> [Given records]:
---------------
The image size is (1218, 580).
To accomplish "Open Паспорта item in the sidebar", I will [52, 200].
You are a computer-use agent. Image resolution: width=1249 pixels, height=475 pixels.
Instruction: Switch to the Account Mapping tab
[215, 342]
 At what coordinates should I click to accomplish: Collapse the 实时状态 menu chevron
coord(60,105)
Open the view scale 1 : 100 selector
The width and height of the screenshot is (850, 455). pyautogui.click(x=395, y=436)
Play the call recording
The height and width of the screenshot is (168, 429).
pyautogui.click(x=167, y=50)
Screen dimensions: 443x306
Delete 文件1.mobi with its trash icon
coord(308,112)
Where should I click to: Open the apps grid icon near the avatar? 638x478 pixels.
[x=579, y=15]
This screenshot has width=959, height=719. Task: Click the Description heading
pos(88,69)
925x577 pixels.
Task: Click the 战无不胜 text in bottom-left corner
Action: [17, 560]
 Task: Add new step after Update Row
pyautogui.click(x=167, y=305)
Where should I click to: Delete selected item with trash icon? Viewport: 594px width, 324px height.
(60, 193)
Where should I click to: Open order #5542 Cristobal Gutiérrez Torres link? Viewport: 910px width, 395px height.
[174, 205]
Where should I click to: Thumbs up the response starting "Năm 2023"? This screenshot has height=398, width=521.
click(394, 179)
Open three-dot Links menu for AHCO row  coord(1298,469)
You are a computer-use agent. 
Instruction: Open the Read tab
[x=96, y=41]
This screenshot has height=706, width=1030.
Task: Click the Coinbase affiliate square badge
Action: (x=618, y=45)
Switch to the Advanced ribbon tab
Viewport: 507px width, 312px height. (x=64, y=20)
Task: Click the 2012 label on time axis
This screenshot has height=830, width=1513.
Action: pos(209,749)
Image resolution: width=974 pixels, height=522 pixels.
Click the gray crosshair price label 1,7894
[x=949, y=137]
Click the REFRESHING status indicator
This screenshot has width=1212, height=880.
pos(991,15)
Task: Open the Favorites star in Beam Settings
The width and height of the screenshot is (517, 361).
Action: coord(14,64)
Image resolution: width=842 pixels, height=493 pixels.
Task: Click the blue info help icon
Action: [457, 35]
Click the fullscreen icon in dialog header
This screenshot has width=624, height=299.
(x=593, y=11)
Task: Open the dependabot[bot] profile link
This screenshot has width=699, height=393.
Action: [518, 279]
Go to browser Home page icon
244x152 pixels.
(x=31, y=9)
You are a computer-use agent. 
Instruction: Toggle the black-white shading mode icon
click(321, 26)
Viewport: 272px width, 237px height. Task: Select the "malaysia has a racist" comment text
---------------
> [Exercise]: Could you reproduce every record above exactly as it stands?

> [Solution for this problem]:
The image size is (1218, 580).
To accomplish "Open Паспорта item in the sidebar", I will [52, 200].
You are a computer-use agent. Image resolution: width=1249 pixels, height=475 pixels.
Instruction: Switch to the Account Mapping tab
[215, 342]
 At what coordinates should I click to accomplish: Collapse the 实时状态 menu chevron
coord(60,105)
Open the view scale 1 : 100 selector
The width and height of the screenshot is (850, 455). pyautogui.click(x=395, y=436)
Play the call recording
The height and width of the screenshot is (168, 429).
pyautogui.click(x=167, y=50)
Screen dimensions: 443x306
Delete 文件1.mobi with its trash icon
coord(308,112)
Where should I click to: Open the apps grid icon near the avatar? 638x478 pixels.
[x=579, y=15]
This screenshot has width=959, height=719. Task: Click the Description heading
pos(88,69)
925x577 pixels.
Task: Click the 战无不胜 text in bottom-left corner
Action: [17, 560]
 Task: Add new step after Update Row
pyautogui.click(x=167, y=305)
Where should I click to: Delete selected item with trash icon? Viewport: 594px width, 324px height.
(60, 193)
Where should I click to: Open order #5542 Cristobal Gutiérrez Torres link? Viewport: 910px width, 395px height.
[174, 205]
Where should I click to: Thumbs up the response starting "Năm 2023"? This screenshot has height=398, width=521.
click(394, 179)
Open three-dot Links menu for AHCO row  coord(1298,469)
You are a computer-use agent. 
Instruction: Open the Read tab
[x=96, y=41]
This screenshot has height=706, width=1030.
Task: Click the Coinbase affiliate square badge
Action: (x=618, y=45)
Switch to the Advanced ribbon tab
Viewport: 507px width, 312px height. (x=64, y=20)
Task: Click the 2012 label on time axis
This screenshot has height=830, width=1513.
Action: pos(209,749)
Image resolution: width=974 pixels, height=522 pixels.
Click the gray crosshair price label 1,7894
[x=949, y=137]
Click the REFRESHING status indicator
This screenshot has width=1212, height=880.
pos(991,15)
Task: Open the Favorites star in Beam Settings
The width and height of the screenshot is (517, 361).
Action: coord(14,64)
Image resolution: width=842 pixels, height=493 pixels.
Task: Click the blue info help icon
Action: [457, 35]
Click the fullscreen icon in dialog header
This screenshot has width=624, height=299.
(x=593, y=11)
Task: Open the dependabot[bot] profile link
This screenshot has width=699, height=393.
Action: [518, 279]
Go to browser Home page icon
244x152 pixels.
(x=31, y=9)
You are a computer-use agent. 
Instruction: Toggle the black-white shading mode icon
click(321, 26)
Viewport: 272px width, 237px height. Task: Select the "malaysia has a racist" comment text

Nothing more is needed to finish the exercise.